- Exercise aim:
Restate, word for word and with nothing added, the lines from the one containing "Task: Switch to the АНАЛИЗ section" through the last line of the material below.

———

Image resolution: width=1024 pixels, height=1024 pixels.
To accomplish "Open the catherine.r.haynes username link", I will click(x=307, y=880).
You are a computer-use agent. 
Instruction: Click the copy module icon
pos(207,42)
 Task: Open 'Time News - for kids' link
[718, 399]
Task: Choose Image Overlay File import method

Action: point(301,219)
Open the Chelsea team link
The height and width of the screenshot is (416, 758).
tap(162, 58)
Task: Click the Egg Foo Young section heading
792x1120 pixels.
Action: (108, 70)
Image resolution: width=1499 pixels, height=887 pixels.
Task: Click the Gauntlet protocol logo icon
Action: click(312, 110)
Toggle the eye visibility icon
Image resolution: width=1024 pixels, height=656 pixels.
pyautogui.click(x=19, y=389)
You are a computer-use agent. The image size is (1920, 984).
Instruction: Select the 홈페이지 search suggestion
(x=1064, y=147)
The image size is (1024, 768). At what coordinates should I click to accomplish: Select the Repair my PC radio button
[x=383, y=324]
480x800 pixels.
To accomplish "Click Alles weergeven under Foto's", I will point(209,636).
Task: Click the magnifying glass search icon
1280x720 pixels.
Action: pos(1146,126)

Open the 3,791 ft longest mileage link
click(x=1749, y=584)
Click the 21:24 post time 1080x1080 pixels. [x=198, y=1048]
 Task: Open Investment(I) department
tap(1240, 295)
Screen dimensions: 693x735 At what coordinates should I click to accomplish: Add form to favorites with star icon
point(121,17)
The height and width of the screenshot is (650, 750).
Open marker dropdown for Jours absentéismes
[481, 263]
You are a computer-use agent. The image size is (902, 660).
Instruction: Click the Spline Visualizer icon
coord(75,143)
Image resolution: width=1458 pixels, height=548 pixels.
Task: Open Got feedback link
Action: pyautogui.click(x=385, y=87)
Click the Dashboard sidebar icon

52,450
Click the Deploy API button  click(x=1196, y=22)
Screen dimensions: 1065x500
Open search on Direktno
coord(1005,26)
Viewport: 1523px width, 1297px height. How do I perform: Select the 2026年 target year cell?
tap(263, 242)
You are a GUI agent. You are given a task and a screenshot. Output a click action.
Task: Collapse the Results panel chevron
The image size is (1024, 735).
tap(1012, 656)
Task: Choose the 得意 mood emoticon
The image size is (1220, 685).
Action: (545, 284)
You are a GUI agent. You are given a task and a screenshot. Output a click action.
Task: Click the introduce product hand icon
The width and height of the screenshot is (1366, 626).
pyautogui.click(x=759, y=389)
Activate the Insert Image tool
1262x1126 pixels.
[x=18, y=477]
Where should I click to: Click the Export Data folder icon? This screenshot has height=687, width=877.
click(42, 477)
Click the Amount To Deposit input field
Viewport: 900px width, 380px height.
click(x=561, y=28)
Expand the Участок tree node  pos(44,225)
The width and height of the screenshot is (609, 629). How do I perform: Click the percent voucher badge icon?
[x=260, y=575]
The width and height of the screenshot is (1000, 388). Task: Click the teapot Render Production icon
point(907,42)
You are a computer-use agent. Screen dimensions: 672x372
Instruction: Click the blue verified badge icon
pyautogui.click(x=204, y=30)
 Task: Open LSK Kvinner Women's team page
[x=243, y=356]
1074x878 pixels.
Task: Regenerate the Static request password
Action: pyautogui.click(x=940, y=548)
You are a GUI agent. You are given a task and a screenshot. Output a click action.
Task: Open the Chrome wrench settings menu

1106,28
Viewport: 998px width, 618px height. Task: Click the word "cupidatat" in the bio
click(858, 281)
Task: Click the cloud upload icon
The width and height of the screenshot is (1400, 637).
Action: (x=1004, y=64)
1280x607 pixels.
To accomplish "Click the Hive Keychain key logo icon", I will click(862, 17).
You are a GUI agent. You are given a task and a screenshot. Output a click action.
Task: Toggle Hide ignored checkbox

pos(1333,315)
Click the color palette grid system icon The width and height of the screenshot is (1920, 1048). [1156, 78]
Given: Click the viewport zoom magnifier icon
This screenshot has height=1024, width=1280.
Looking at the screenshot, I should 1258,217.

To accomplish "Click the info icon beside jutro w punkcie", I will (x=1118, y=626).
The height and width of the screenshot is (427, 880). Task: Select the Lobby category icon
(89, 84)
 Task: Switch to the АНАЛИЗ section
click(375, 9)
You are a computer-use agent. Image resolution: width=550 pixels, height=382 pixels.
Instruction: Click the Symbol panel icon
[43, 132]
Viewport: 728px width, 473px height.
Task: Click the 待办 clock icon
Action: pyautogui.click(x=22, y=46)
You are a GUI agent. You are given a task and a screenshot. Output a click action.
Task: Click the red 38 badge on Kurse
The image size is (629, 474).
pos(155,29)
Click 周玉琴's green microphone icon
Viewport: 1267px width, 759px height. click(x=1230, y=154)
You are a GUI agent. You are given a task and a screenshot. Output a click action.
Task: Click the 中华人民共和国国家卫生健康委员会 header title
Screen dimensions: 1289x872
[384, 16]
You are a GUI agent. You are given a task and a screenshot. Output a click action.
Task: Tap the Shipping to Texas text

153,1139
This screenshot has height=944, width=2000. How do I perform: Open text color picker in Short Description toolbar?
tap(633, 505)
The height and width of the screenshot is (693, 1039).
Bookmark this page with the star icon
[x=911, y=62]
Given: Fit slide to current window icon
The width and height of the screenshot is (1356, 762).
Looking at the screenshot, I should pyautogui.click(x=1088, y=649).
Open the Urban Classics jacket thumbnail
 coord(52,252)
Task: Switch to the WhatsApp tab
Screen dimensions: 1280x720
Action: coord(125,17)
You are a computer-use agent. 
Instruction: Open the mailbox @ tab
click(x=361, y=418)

———

- Response to this task:
 Task: Switch to the АНАЛИЗ section
click(375, 9)
You are a computer-use agent. Image resolution: width=550 pixels, height=382 pixels.
Instruction: Click the Symbol panel icon
[43, 132]
Viewport: 728px width, 473px height.
Task: Click the 待办 clock icon
Action: pyautogui.click(x=22, y=46)
You are a GUI agent. You are given a task and a screenshot. Output a click action.
Task: Click the red 38 badge on Kurse
The image size is (629, 474).
pos(155,29)
Click 周玉琴's green microphone icon
Viewport: 1267px width, 759px height. click(x=1230, y=154)
You are a GUI agent. You are given a task and a screenshot. Output a click action.
Task: Click the 中华人民共和国国家卫生健康委员会 header title
Screen dimensions: 1289x872
[384, 16]
You are a GUI agent. You are given a task and a screenshot. Output a click action.
Task: Tap the Shipping to Texas text

153,1139
This screenshot has height=944, width=2000. How do I perform: Open text color picker in Short Description toolbar?
tap(633, 505)
The height and width of the screenshot is (693, 1039).
Bookmark this page with the star icon
[x=911, y=62]
Given: Fit slide to current window icon
The width and height of the screenshot is (1356, 762).
Looking at the screenshot, I should pyautogui.click(x=1088, y=649).
Open the Urban Classics jacket thumbnail
 coord(52,252)
Task: Switch to the WhatsApp tab
Screen dimensions: 1280x720
Action: coord(125,17)
You are a computer-use agent. 
Instruction: Open the mailbox @ tab
click(x=361, y=418)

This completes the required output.